TEXTAUSZUG:

***

# taz.de -- Berlins Abstimmung zum Klima-Entscheid: Grandios gescheitert
       
       > Der Niederlage der Klimainitiative dürfte radikale Kräfte der Bewegung
       > stärken. Dabei bräuchte es mehr gesellschaftliche Akzeptanz für das
       > Thema.
       
 (IMG) Bild: Kaum mehr als ein Symbol für mehr Klimaschutz: dunkles Brandenburger Tor am Samstag
       
       Eigentlich hat alles gepasst: Mit immenser Präsenz hatte die Initiative
       Klimaneustart Berlin [1][in der Stadt für ihren Entscheid geworben];
       zahlreiche bekannte Wissenschaftler*innen und Aktivist*innen
       unterstützten ihr Ziel, Berlin bereits bis 2030 klimaneutral zu machen.
       Eine Gegenkampagne für ein „Nein“ gab es erst gar nicht: Kaum eine
       Politiker*in traute sich, sich offensiv gegen mehr Klimaschutz
       auszusprechen. Und Anfang vergangener Woche hatte der [2][Weltklimarat IPCC
       noch einmal gewarnt,] die bisherigen Anstrengungen gegen die Erderwärmung
       seien bei weitem nicht ausreichend.

***

DATENAUSZUG:
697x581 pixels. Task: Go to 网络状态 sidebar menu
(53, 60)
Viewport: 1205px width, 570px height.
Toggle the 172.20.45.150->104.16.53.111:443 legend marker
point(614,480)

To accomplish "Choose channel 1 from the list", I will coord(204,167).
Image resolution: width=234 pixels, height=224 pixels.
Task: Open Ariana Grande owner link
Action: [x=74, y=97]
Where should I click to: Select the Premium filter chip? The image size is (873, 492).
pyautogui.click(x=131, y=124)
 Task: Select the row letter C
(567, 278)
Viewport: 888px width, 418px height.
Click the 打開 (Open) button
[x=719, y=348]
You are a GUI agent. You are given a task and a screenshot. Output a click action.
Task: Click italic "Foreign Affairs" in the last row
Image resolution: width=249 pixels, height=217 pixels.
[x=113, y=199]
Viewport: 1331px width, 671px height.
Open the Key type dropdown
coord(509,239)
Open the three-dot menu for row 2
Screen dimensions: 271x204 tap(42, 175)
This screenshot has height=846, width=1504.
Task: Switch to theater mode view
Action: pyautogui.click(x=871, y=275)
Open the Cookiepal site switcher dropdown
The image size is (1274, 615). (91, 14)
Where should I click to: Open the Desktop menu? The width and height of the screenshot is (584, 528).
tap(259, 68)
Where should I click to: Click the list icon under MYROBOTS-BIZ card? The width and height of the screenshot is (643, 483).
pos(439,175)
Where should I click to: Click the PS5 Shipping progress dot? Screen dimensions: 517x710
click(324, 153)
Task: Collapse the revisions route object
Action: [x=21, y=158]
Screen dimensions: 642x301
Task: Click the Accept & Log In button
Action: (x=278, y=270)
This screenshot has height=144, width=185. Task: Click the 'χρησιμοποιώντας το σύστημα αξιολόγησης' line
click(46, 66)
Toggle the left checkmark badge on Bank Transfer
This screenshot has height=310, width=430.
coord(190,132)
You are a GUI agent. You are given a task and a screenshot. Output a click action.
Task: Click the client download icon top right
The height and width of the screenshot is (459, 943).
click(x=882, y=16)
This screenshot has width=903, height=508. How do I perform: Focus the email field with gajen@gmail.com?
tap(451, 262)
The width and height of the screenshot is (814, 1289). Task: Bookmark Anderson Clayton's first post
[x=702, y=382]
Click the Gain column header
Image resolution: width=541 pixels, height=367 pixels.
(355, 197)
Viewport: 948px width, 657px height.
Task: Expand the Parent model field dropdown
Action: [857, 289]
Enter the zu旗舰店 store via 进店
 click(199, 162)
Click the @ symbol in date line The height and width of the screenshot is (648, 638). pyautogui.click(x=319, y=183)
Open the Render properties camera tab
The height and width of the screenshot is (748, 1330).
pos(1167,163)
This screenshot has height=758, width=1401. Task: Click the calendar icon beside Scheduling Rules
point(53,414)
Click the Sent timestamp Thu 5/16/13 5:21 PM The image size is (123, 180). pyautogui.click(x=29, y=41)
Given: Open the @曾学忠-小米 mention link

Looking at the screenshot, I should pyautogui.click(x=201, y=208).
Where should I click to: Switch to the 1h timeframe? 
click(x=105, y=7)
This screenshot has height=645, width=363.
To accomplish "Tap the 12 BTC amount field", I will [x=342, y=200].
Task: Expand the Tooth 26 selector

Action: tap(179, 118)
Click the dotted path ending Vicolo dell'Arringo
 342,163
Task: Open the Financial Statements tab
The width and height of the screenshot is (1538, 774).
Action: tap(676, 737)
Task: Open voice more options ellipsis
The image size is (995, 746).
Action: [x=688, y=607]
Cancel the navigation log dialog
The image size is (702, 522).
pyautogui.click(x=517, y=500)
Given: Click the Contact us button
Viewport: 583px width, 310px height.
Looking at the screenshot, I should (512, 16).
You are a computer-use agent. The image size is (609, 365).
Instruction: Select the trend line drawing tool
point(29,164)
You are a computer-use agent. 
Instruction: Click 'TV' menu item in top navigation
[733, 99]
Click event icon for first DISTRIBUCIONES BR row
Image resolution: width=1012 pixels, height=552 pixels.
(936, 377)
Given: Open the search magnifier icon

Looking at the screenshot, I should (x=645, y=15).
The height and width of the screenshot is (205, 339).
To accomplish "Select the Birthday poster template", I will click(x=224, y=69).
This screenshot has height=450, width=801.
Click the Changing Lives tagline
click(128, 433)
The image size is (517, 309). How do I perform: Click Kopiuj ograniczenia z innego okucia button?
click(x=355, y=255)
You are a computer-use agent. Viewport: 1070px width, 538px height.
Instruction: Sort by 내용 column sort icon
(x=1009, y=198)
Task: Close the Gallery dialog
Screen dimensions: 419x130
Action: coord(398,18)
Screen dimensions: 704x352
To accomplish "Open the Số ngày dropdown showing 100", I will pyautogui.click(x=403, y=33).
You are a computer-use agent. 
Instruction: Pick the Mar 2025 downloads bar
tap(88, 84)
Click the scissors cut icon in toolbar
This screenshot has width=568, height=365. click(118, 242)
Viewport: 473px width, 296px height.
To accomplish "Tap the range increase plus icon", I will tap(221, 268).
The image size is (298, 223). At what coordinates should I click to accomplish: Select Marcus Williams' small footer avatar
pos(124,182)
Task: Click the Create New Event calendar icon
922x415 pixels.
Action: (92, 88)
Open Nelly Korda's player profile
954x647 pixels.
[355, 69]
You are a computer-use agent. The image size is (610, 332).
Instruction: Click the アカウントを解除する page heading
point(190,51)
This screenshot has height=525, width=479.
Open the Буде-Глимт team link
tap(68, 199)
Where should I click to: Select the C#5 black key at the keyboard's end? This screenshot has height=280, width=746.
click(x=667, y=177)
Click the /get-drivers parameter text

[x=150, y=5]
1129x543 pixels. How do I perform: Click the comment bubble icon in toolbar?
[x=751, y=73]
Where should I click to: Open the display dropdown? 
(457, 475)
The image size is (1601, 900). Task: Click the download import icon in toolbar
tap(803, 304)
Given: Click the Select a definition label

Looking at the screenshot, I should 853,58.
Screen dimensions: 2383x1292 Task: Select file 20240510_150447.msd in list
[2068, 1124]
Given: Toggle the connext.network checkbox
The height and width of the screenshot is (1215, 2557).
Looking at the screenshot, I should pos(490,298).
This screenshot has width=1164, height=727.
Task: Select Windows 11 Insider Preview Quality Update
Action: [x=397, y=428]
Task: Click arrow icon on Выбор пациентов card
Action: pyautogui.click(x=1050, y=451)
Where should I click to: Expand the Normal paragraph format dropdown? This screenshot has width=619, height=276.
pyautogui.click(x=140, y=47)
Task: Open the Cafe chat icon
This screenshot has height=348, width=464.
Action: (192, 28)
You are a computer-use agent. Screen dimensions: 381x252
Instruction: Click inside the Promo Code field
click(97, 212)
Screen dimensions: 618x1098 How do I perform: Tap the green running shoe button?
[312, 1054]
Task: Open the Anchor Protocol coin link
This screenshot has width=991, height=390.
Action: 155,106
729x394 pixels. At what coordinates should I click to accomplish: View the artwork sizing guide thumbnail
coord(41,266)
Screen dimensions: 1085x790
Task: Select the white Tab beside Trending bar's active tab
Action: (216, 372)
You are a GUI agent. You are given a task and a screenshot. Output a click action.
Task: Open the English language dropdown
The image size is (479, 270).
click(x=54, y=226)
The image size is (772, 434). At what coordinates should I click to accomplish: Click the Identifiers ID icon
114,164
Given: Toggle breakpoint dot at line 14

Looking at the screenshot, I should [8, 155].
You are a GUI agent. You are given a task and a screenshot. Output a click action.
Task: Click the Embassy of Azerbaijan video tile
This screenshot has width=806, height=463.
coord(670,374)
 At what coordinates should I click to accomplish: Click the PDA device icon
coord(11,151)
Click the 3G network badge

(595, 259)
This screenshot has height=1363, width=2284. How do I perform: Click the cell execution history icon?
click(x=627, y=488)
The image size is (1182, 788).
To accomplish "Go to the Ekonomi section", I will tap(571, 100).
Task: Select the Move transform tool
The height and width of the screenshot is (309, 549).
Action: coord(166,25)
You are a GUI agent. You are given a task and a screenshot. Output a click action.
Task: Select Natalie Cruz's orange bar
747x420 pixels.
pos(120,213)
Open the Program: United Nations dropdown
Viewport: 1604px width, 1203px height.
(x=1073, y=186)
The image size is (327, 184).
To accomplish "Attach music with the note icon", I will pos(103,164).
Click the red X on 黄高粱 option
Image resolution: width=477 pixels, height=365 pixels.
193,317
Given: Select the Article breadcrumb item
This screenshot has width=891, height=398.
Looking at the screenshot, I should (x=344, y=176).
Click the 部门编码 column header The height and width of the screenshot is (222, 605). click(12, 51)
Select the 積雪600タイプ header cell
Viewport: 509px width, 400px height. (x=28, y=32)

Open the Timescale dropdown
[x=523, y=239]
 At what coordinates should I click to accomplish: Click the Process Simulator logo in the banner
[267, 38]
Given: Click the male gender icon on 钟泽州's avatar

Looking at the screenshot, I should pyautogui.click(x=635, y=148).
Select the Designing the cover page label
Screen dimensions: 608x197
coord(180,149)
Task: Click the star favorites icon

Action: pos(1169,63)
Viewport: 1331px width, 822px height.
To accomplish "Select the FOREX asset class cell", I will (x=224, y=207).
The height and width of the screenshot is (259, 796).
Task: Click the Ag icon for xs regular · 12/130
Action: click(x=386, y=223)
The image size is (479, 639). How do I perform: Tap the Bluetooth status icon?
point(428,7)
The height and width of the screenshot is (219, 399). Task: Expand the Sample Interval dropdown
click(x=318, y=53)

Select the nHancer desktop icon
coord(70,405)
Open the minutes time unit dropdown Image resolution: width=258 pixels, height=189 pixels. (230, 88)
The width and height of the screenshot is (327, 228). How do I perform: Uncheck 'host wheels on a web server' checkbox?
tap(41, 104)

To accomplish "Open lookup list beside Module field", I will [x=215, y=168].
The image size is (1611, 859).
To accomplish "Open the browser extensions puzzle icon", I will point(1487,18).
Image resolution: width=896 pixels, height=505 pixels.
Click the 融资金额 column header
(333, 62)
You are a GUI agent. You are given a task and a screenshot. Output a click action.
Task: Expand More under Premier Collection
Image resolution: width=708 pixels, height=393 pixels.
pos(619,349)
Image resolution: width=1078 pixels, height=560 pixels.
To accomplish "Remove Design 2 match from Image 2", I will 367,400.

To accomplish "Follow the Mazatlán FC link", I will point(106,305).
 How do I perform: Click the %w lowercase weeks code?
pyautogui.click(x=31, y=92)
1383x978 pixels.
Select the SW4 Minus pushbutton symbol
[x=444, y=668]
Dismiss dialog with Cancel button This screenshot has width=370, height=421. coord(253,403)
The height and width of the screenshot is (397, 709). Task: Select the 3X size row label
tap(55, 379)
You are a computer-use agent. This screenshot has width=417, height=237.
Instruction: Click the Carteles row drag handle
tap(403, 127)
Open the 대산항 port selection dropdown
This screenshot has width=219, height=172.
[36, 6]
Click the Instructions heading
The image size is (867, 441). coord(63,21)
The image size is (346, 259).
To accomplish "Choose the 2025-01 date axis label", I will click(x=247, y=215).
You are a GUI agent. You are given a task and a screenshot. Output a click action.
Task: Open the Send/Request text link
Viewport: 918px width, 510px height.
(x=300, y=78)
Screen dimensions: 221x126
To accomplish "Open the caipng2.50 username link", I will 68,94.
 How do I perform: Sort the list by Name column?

***

AUFGABEN:
(1) Erläutern Sie in ein bis drei Sätzen, weshalb laut dem Textauszug zum Berliner Klima-Entscheid eigentlich alles gepasst hatte.
(2) Setzen Sie den Textauszug zum Berliner Klima-Entscheid im selben Ton fort.

ERWARTETE ERGEBNISSE:
(1) Die Initiative Klimaneustart Berlin hatte mit immenser Präsenz in der Stadt für ihren Entscheid geworben, und zahlreiche bekannte Wissenschaftler*innen und Aktivist*innen unterstützten ihr Ziel, Berlin bis 2030 klimaneutral zu machen. Eine Gegenkampagne für ein „Nein“ gab es nicht, weil sich kaum eine Politiker*in offensiv gegen mehr Klimaschutz auszusprechen traute. Zudem hatte der Weltklimarat IPCC Anfang der vergangenen Woche erneut gewarnt, die bisherigen Anstrengungen gegen die Erderwärmung seien bei weitem nicht ausreichend.

(2)
       Doch dann stand am Sonntagabend [3][eine Niederlage, die kaum deutlicher
       hätte ausfallen können für Berlins Klimabewegung]: Nicht einmal eine halbe
       Million Unterstützer*innen votierte mit Ja; damit scheiterte der
       Entscheid deutlich am 25-Prozent-Quorum. Schwerwiegender für die
       Interpretation des Ergebnisses dürfte allerdings sein, dass die Zahl der
       „Nein“-Stimmen nahezu genauso hoch ausfiel. Und das ausgerechnet in Berlin,
       der vermeintlich linken Stadt, in der im Herbst 2021 eine deutliche
       Mehrheit bei einem Volksentscheid für die Enteignung großer
       Wohnungsunternehmen votiert hatte.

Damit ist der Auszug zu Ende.